You might see an issue here. What happens if I give Orange more data than my poor old laptop can handle? Well I'll just say I'm very grateful force quit exists.
The solution to our problem is dask. Another open-source library that enables efficient scaling of python code. As such, a project is currently under way, that aims to implement dask into Orange. So here I am today, to illustrate the changes that are coming to Orange in the near future.
One particularly fun issue I've been working on recently presents itself in Orange's most commonly used widget, the Data Table. As it stands Orange keeps all the data it's processing in memory. This means it's readily available and easy to use with little to no overhead. However, the downside of this is that we assume all the data can and must be stored in such a way.
The first steps to fixing these unjust assumptions have already been implemented under the hood. We have created a new way to store data using dask. The main advantage here is that instead of forcing all the data into memory we can instead, keep it on our hard drive until actually required for processing. And even then it won't be read all at once, but in manageable chunks. While this sounds great, tying it into Data Table directly poses more issues. Accessing data from the hard drive can of course be very slow.

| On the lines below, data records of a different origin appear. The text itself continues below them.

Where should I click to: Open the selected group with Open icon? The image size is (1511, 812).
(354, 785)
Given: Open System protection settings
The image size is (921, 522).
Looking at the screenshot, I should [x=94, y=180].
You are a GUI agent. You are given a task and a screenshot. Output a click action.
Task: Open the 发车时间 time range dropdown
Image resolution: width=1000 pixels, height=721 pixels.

One important distinction, as we move towards storing data on a hard drive, is that more than processing the data, the bottleneck tends to be reading the data in the first place. Previously there was little to no overhead when all I wanted to do was read some data from memory and display it without any kind of processing. So the easiest way to do this was to loop over all the necessary cells one by one. But now that my data is not readily available in memory, it turns out that a much faster way to do this, is to replace all of these repeated calls to our hard drive by reading the data in big chunks.
This approach does have another drawback though. Previously each element took an equal amount of time to read and display. Now we can quickly display everything from one chunk, but when we scroll past its edge and need to load a new one we have to wait a little while. The problem here is that until now we've been assuming that our data is read and displayed instantly. So each time we have to wait for a new chunk our program gets stuck. From the users perspective this means that instead of a smooth scrolling experience, we get more of a stuttery one. And that's just very unpleasant.

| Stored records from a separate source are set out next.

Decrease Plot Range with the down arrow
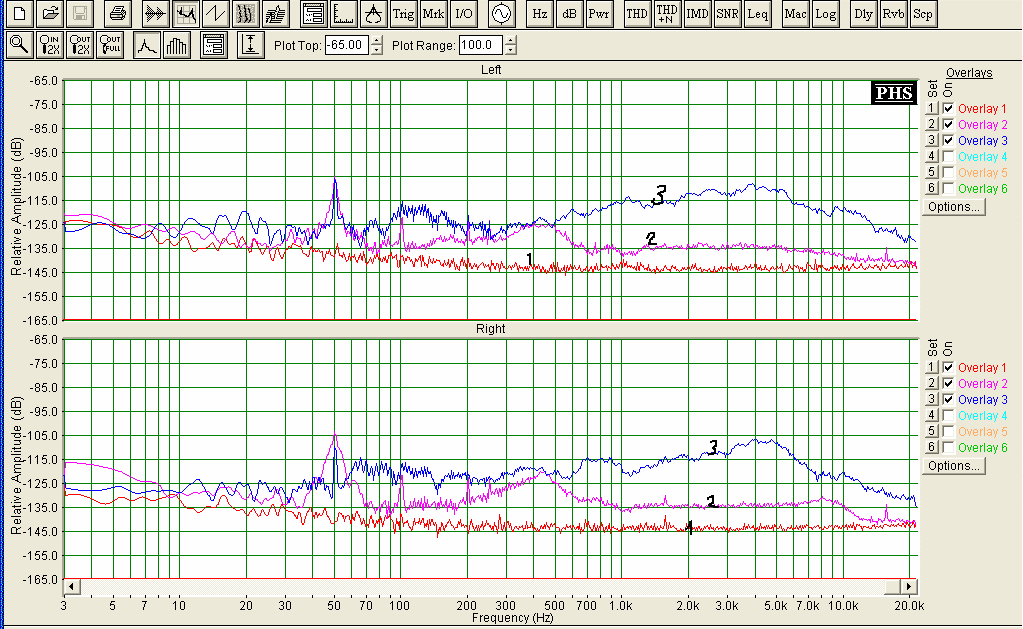Screen dimensions: 1023x629 (511, 50)
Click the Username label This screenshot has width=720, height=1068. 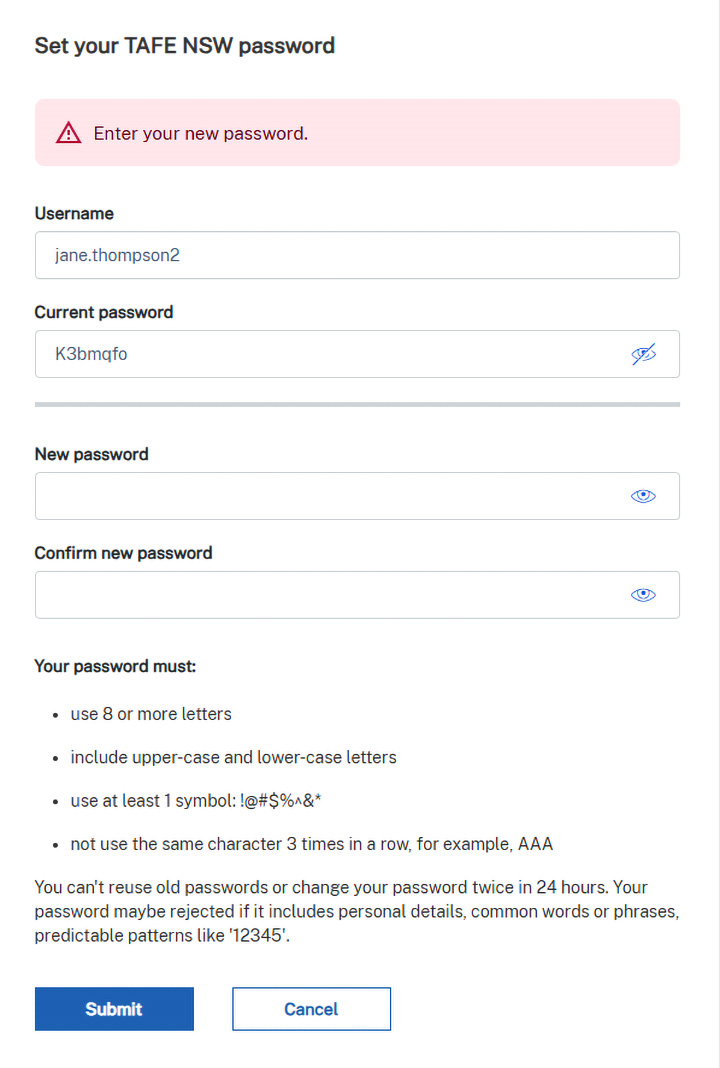(x=74, y=213)
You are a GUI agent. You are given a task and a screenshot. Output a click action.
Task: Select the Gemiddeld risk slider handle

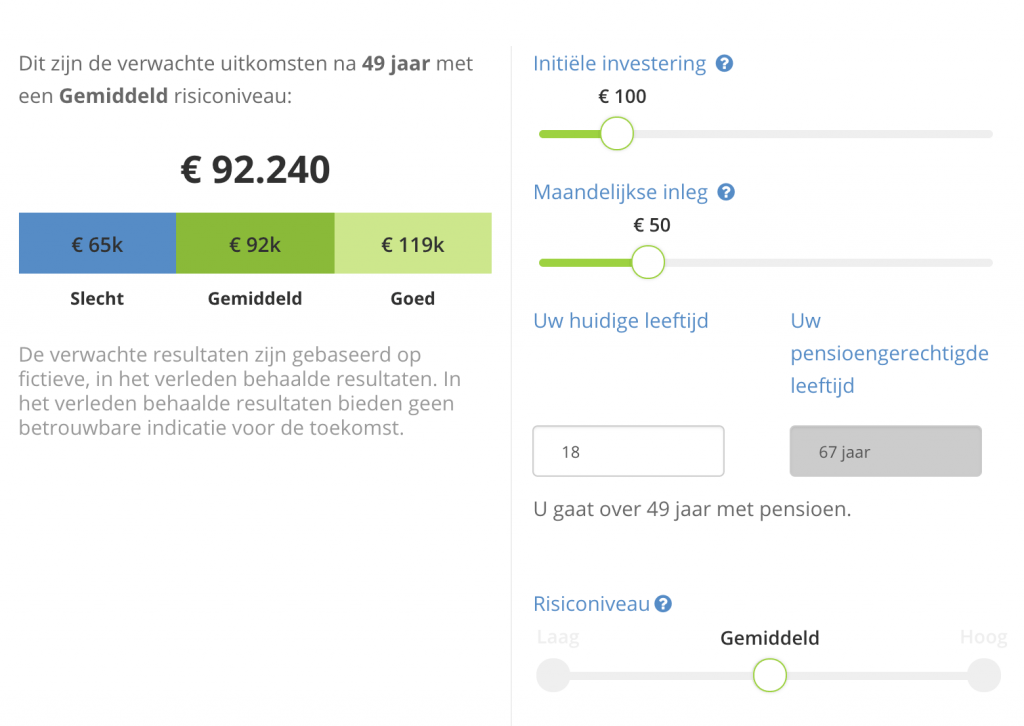[770, 675]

Luckily, there's a simple solution for this one too. In order to achieve a smoother scroll I have to let the table continue scrolling past the edge of my chunk, even though I don't know what it's supposed to display yet. Instead I let it temporarily show some empty cells while I ask dask to read the next chunk for me in the background. Once dask is finished preparing my data I can refresh my table with the actual values.
This aproach actually ends up working surprisingly well. Now I can (in theory) use Orange to display arbitrarily large datasets without unwanted crashes or obscenely long wait times. It was also amazingly simple to implement, due to how well dask integrates with existing numpy code.